Stored data entries
==================================================
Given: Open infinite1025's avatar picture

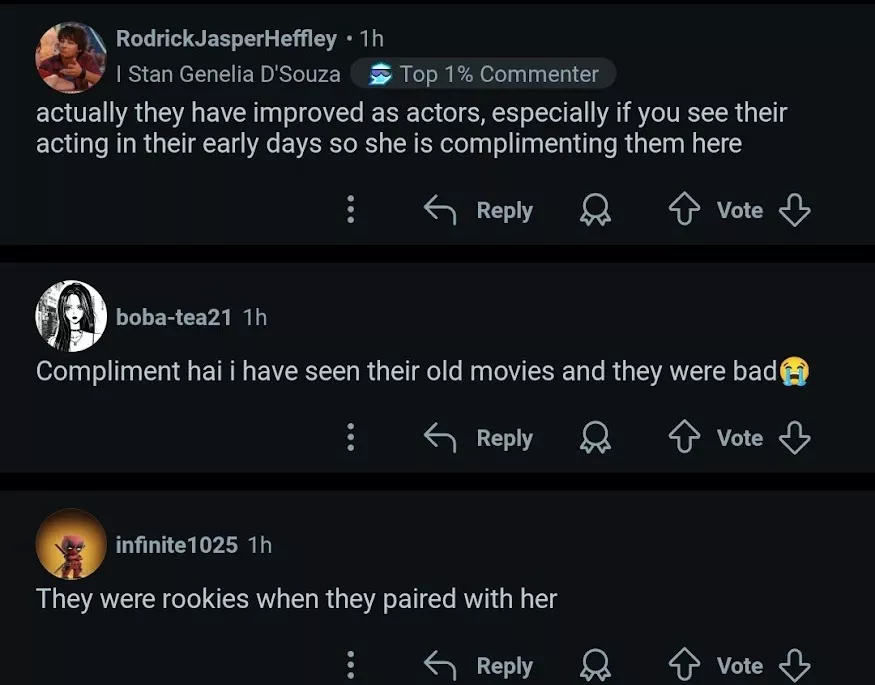Looking at the screenshot, I should [x=71, y=544].

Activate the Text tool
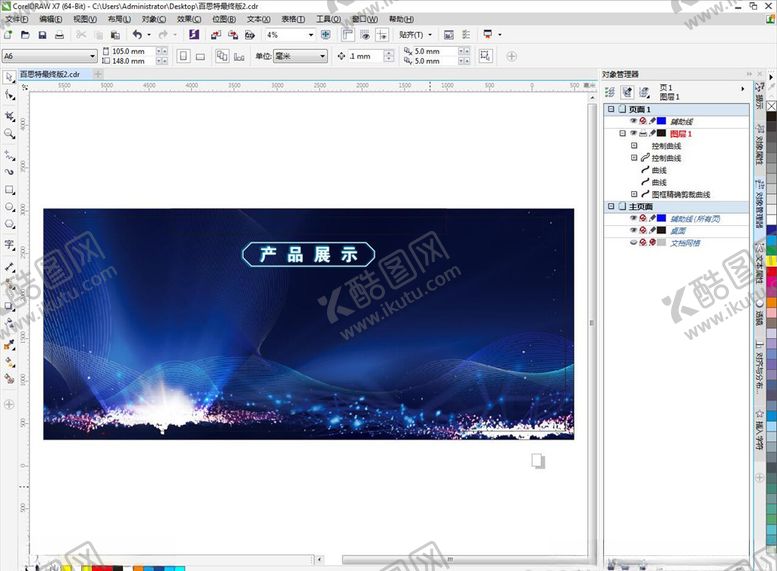[9, 245]
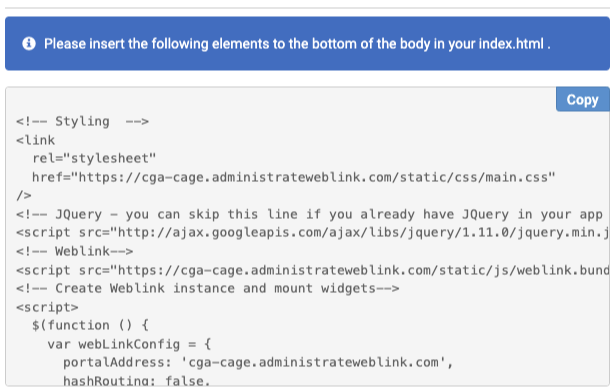Click the '<link' opening tag line
This screenshot has width=615, height=391.
click(35, 140)
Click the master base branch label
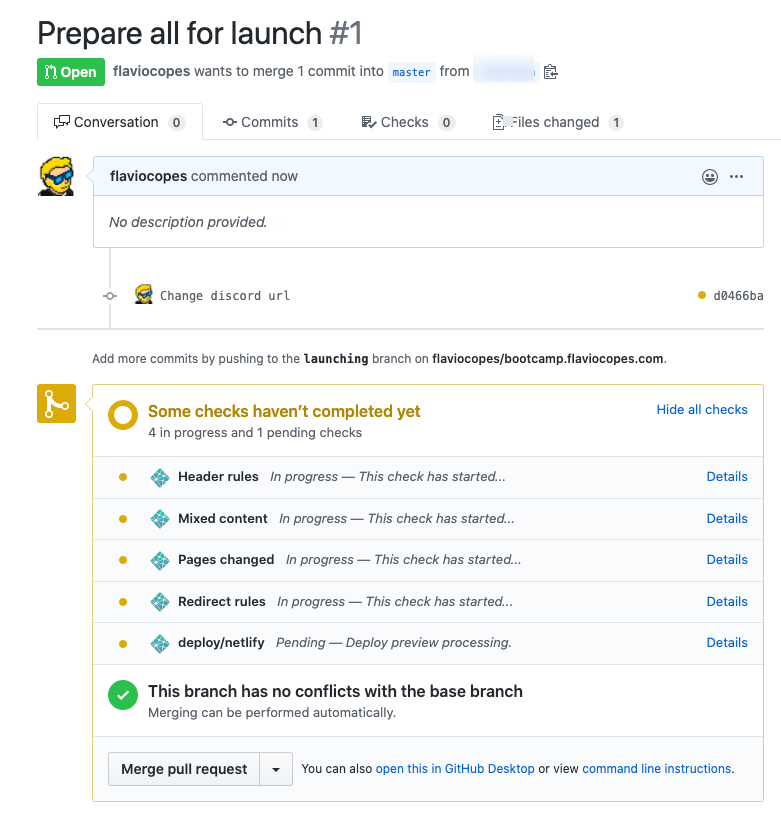 pos(411,72)
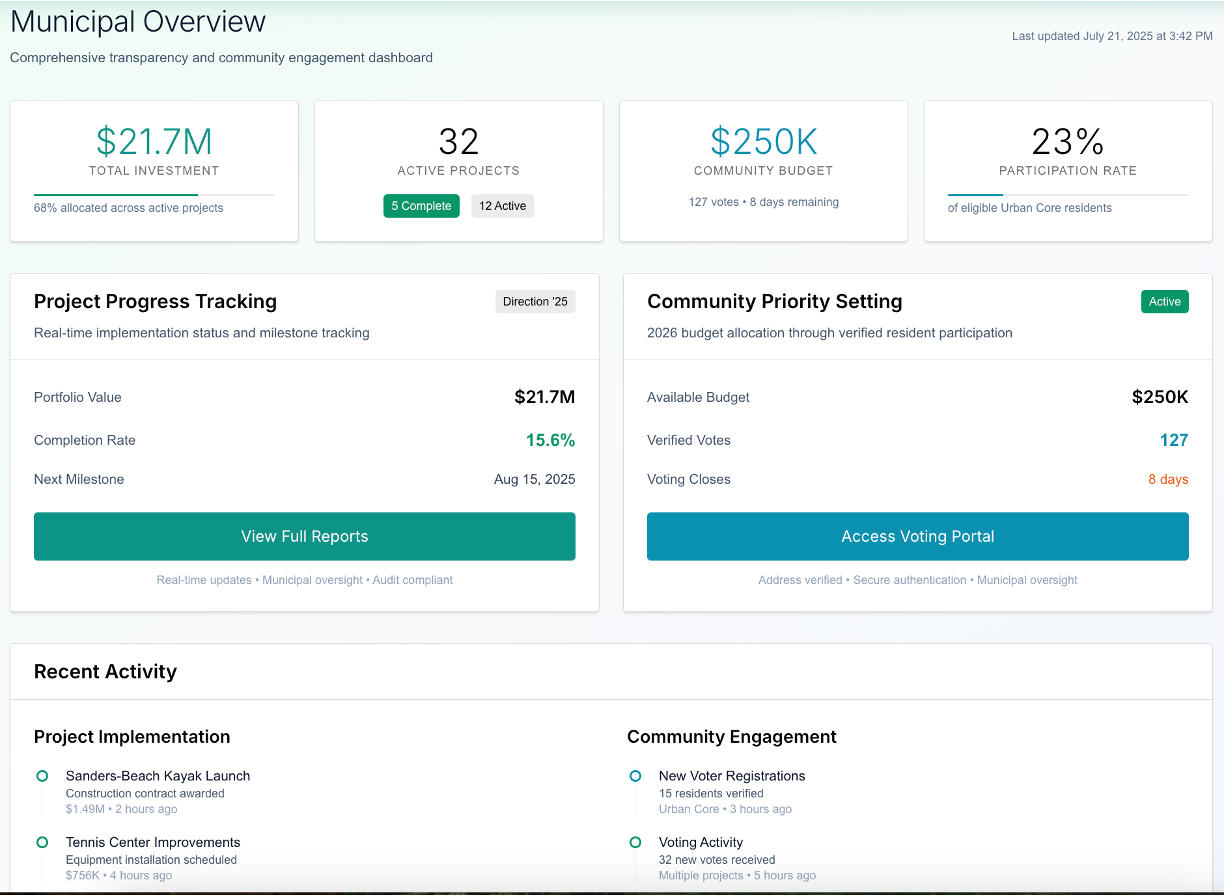Switch to the Community Priority Setting panel
This screenshot has height=896, width=1224.
tap(774, 301)
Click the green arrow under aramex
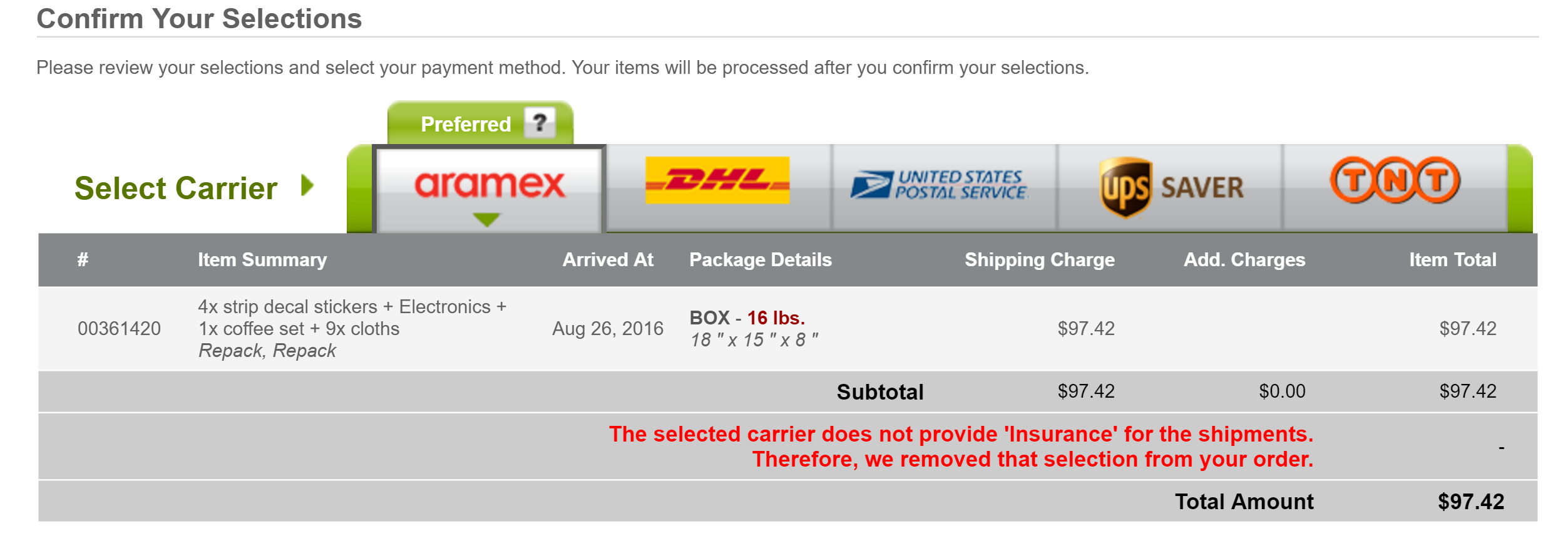This screenshot has height=543, width=1568. [486, 219]
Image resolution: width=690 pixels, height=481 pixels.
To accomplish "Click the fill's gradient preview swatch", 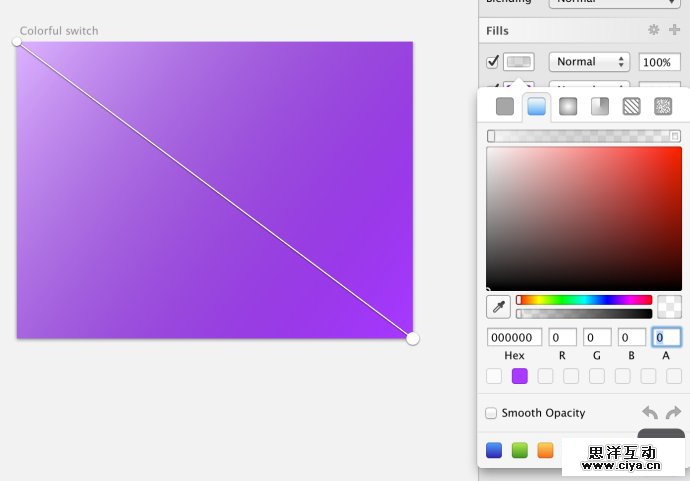I will (518, 62).
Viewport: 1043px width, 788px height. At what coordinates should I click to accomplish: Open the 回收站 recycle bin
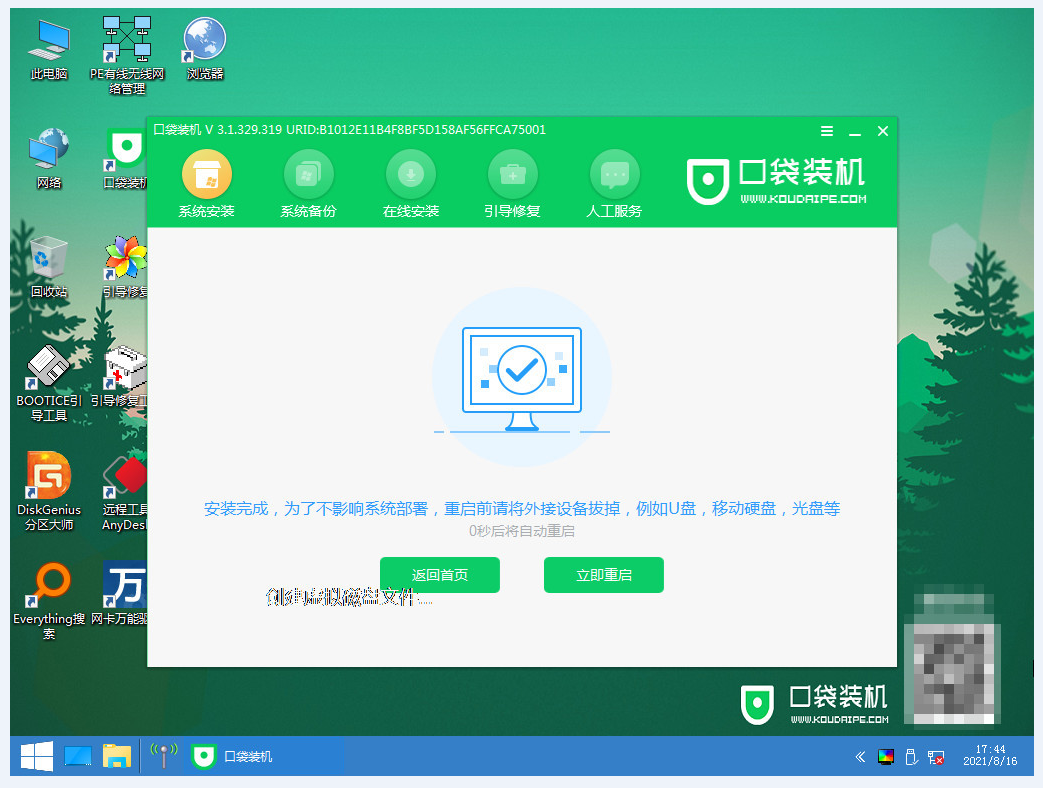click(49, 267)
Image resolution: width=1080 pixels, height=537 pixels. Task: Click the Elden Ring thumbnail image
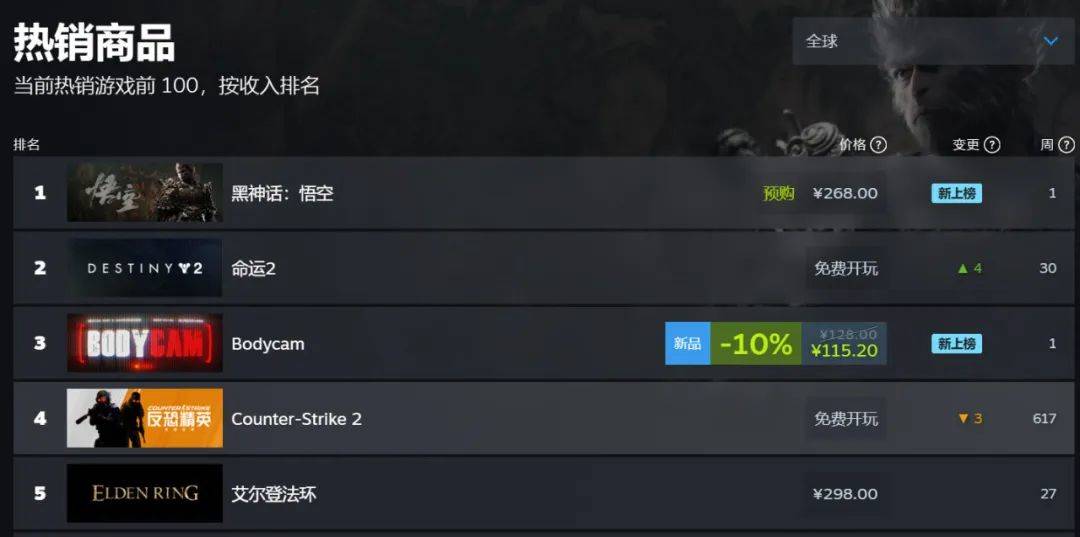(x=145, y=493)
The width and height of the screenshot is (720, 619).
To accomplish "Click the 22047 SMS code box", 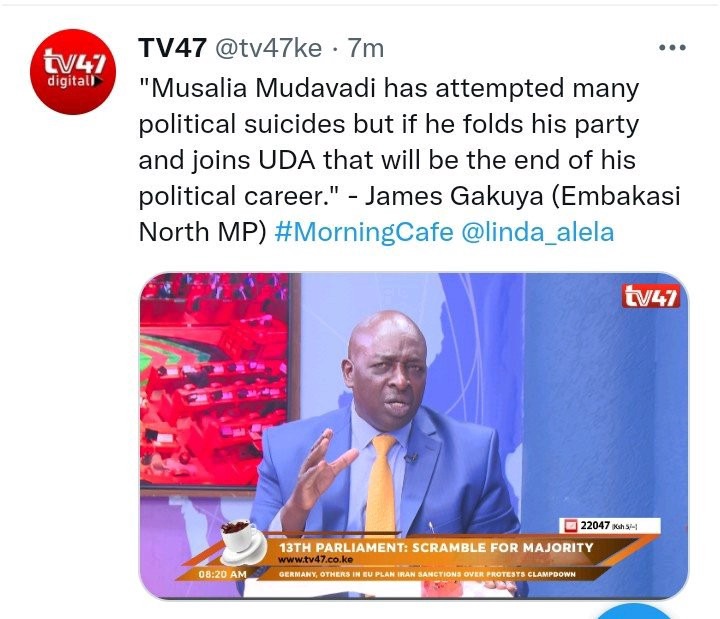I will [x=610, y=525].
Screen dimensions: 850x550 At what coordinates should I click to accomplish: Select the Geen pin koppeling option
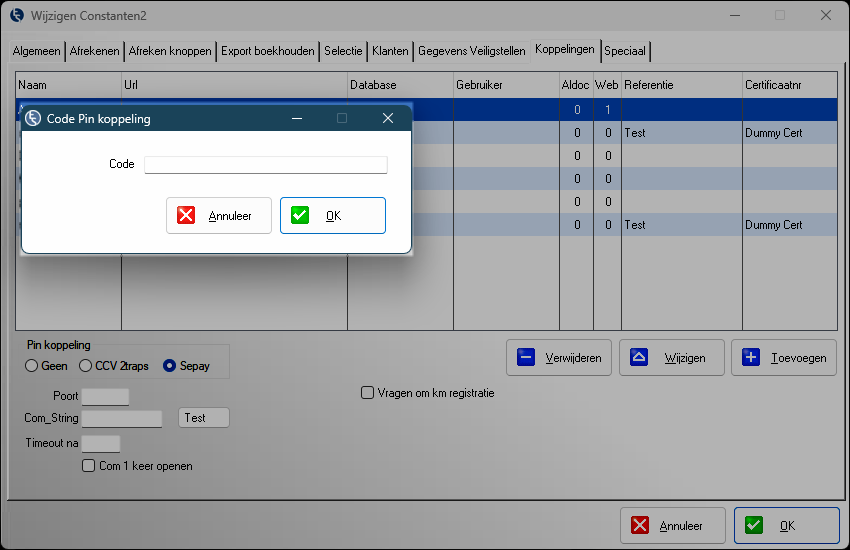point(32,366)
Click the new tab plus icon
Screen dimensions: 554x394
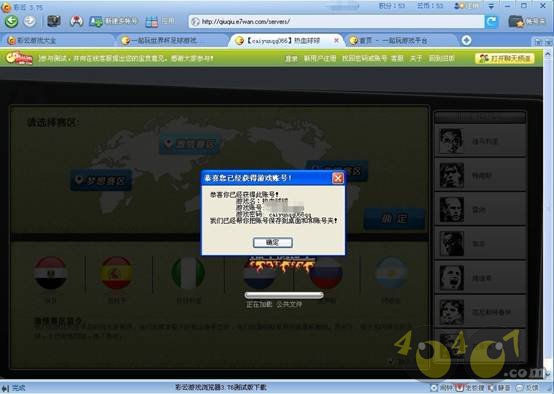click(x=466, y=40)
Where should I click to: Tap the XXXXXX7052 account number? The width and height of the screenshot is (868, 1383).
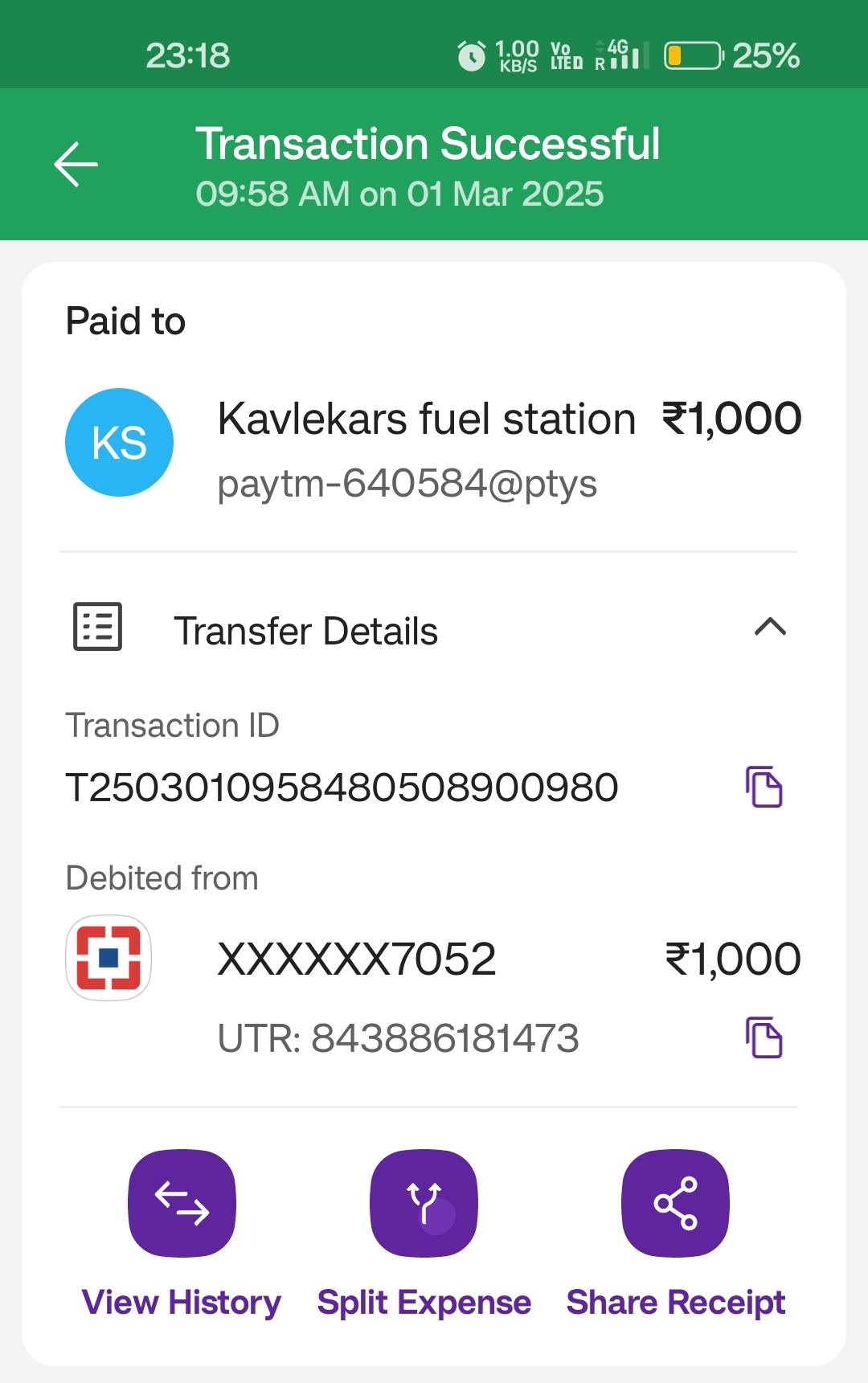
==================================================
__Task directions__: Please reproduce exactly and only the lines from the first line of the records through the line containing "Image resolution: width=690", both included, omitting any pictures.

__Solved problem__:
Given: Open infinite1025's avatar picture

Looking at the screenshot, I should [x=71, y=544].

Activate the Text tool
[9, 245]
Click the '<link' opening tag line
This screenshot has width=615, height=391.
click(35, 140)
Click the master base branch label
 pos(411,72)
Switch to the Community Priority Setting panel
This screenshot has height=896, width=1224.
tap(774, 301)
Click the green arrow under aramex
This screenshot has height=543, width=1568. [486, 219]
Image resolution: width=690 pixels, height=481 pixels.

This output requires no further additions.